Zu Besuch bei der S-TTIP-PD

10 Uhr, Treffpunkt im FreiRaum. Sue und Florian bereiten den großen TTIP-Protestbanner und ein paar Flyer vor. Wir schnappen unsere Jacken und T-Shirts und machen uns auf den Weg in die Koblenzer Altstadt, wo am Morgen des 7. Novembers die SPD zu ihrer Veranstaltung “60 Minuten – SPD im Dialog” geladen hat. Es soll um die IT-Potenziale der Stadt Koblenz gehen. Oder um Gesundheit. So ganz wurde das aus der Veranstaltungsankündigung nicht klar. Jedenfalls haben Detlev Pilger, Bundestagsabgeordneter, und David Langner, Staatssekretär und Kandidat für den Landtag, den Koblenzer Unternehmer Frank Gotthard zu Gast.

Die Tassen von Pilger und GotthardWir positionieren uns zunächst vor dem Eingang. Der Protestbanner zählt einige Risiken von TTIP auf, während Sue unsere “TTIP stoppen”-Flyer verteilt. Wir sind hier, um die SPD von ihrem Wackelkurs in Sachen TTIP auf ein klares “TTIP, nicht mit uns!” zu verhelfen.
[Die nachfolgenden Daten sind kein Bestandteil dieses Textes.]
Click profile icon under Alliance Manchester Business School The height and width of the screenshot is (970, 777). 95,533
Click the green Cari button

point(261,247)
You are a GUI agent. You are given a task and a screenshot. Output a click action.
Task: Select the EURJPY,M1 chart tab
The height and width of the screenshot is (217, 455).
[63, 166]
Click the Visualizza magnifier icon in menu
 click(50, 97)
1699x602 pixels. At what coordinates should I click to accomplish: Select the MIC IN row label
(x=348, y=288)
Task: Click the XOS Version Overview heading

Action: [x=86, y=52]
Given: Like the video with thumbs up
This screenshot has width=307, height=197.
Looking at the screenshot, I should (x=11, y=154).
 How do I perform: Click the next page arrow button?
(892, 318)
Die Veranstaltung ist gut gefüllt. Dino und Andy, die noch zu uns gestoßen sind, lassen sich mit Florian auf Barhockern und Boden nieder. Sue macht sich auf den Heimweg. Herr Pilger nimmt unsere Anwesenheit sogleich zum Anlass, um seinen Gast, Herrn Gotthard, zu fragen, wie er denn zu TTIP stehe. Als Vorstandsvorsitzender eines börsennotierten, internationalen Konzerns überrascht die Antwort nicht: Er sei prinzipiell positiv gegenüber TTIP eingestellt. Man müsse über Vernetzung und Datenschutz reden, anstatt nichts zu tun, und da sei TTIP ein guter Weg – solange man nicht nur passiv zuschaut, so Gotthard.
Flyer im Vorfeld der SPD-VeranstaltungEigentlich sind wir ja nicht wegen Herrn Gotthard hier, aber das können wir so nicht stehen lassen: Die über 500 europäischen Organisationen, die sich gegen TTIP & Co. stark machen, stehen nicht gegen Gespräche über “Vernetzung” und “Datenschutz” oder sonstige gemeinsame Entwicklungen von Standards. Was sie aber vehement ablehnen, ist ein geschnürtes Gesamtpaket, welches intransparent verhandelt, dann als “Freihandelsabkommen” verkauft wird, nebenbei Umwelt- sowie Sozialstandards senkt und im Nachgang die Demokratie untergräbt (Stichwort “Investitionsschutzklagen”). Herr Gotthard, wir bitten Sie, sich noch einmal intensiver mit den Beweggründen des vehementen Protests gegen die Freihandelsabkommen auseinanderzusetzen.

Unsere eigentliche Frage soll aber an Herrn Pilger gehen. Wir möchten wissen, was er in Berlin konkret unternehmen wird, um die SPD gänzlich zu einem Nein gegen TTIP zu bewegen. Leider hatten wir mit unserer vorigen Antwort und dieser Frage den zeitlichen Rahmen etwas gesprengt. Herr Pilger versicherte uns, dass er die Entwicklungen kritisch begleiten wird. Herr Pilger, das ist sehr freundlich, aber wenn zum Schluss das Nein nicht steht, war alle kritische Begleitung umsonst. Denn TTIP (und auch CETA) sind so nicht hinnehm-, oder gar verhandelbar!

Das Format dieses Bürgerdialogs fördert den Austausch, die Moderation war gut. Aber solange sich die SPD nicht klar positioniert, werden wir auch in Zukunft immer wieder bei SPD-Veranstaltungen auftauchen und fordern: TTIP stoppen!